Ontario Court awards $107 million damages to Iran terror victims

In a landmark decision announced on Jan. 3, 2022, the Ontario Superior Court of Justice awarded $107 million in damages to the families of six Canadian citizens who perished in the shoot-down of Ukraine Airlines Flight PS752 by the IRGC outside Tehran.

The award follows a liability determination on May 20, 2021, that found the Iranian regime commited an intentional terrorist act in shooting down the civilian airliner.

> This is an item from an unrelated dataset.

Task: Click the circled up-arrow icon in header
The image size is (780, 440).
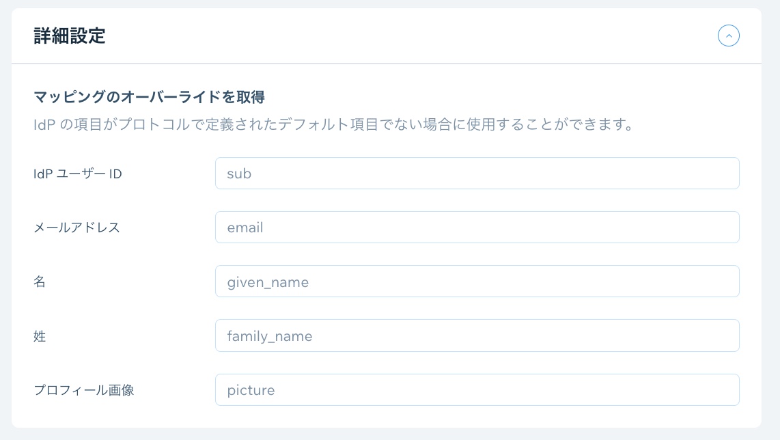Action: coord(728,36)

The claims were brought under the 2012 Justice for Victims of Terrorism Act. According to lawyers representing the plaintiffs, the damages decision “is unprecedented in Canadian law.”

On January 8, 2020, the Islamic Republic of Iran fired two missiles into Ukraine International Airlines Flight 752 departing Tehran enroute to Kiev causing the aircraft to crash. Approximately 75 Canadians were killed.

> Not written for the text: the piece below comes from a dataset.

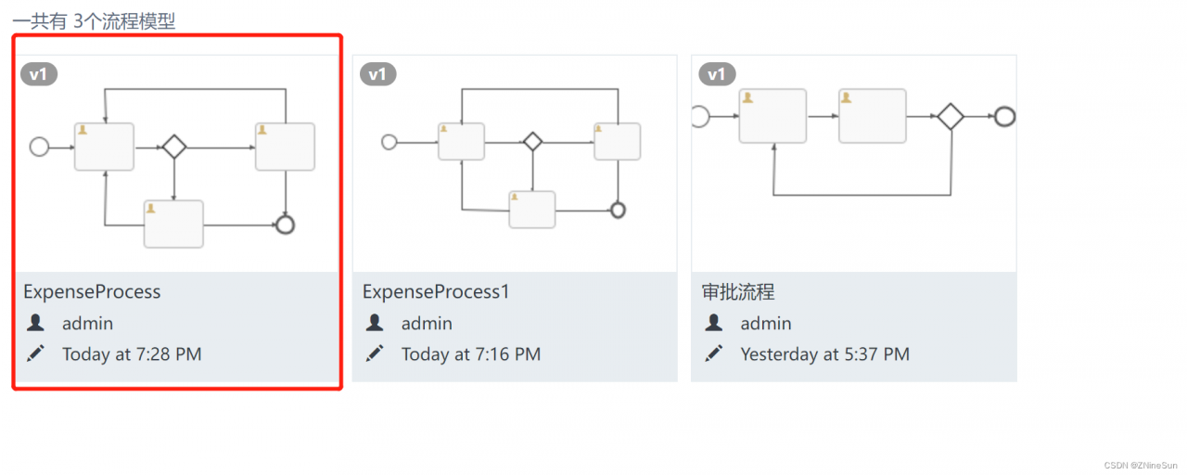Click the Today at 7:28 PM timestamp

tap(132, 353)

Today’s decision follows from the prior, May 20, 2021, Decision of the Court in which it found that the shooting down of the airplane was an intentional terrorist act perpetrated by Iran and the other defendants named in the Claim, the lawyers wrote.

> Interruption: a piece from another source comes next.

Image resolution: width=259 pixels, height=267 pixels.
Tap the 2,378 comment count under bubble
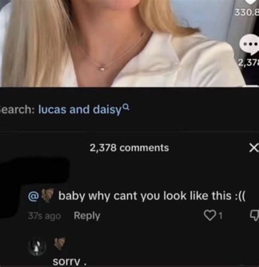click(248, 63)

The action was brought by the law firms of Gardiner Miller Arnold LLP, and Weinman, Arnold LLP, along with the International Center for Human Rights in Canada.

Lead attorney Mark Arnold has brought multiple claims against Iran in Canadian courts.

White House to Decide Fate of Frozen Afghan Funds

The Biden administration is currently considering how some $7 billion in Afghan government funds, frozen at the Federal Reserve in September 2021 by the families of 9/11 victims, will be distributed, according to reports in the Hill, the NY Times, and other publications.

The Taliban is claiming the assets as its own, and has won the support of the Congressional Progressive Caucus, which sent a letter to the President and to senior Treasury Department officials on December 20, 2021, urging them to release the frozen assets to the Taliban government to avert “imminent mass starvation and the current economic collapse of Afghanistan.”

At the Jan. 28, 2022 hearing, Magistrate Judge Sarah Netburn gave the Justice Department until Feb. 11 to file its recommendations for how to dispose of the funds, agreeing to the DoJ claim it needed more time to address

the “many complex and important issues” including Sept. 11 victims’ claims, diplomacy, and the “still evolving” situation in Afghanistan,” Reuters reported.

The DoJ added that

the matters were being fully discussed and were “receiving urgent attention attention at the highest levels of government.”

The Havlish clients are alone among the 9/11 victims’ families to have won a damages award against the Taliban, although attorneys for multiple groups of 9/11 plaintiffs have written the court to intervene in the proceedings.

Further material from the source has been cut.